* _PROBLEM TO WORK ON_:
Repeat only what runs from the line with "Task: Click the '100 Pcs' order cell" through the last line of the data below, both included, keeping every word as it is and leaving out the pictures.

* _MATERIAL SUPPLIED_:
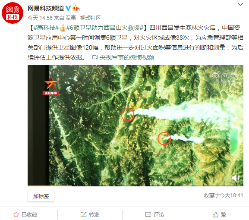
Task: Seek along the orange video progress bar
Action: coord(136,186)
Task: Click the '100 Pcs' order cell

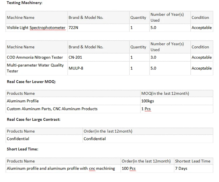Action: click(x=128, y=169)
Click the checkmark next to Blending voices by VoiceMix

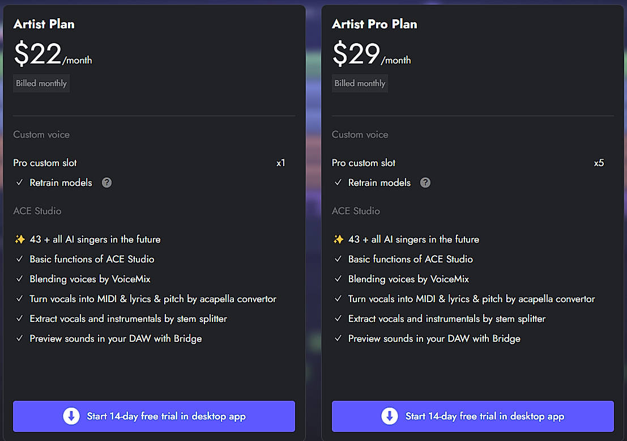click(19, 279)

* _OUTPUT OF THE EXERCISE_:
Task: Click the '100 Pcs' order cell

Action: click(x=128, y=169)
Click the checkmark next to Blending voices by VoiceMix

click(19, 279)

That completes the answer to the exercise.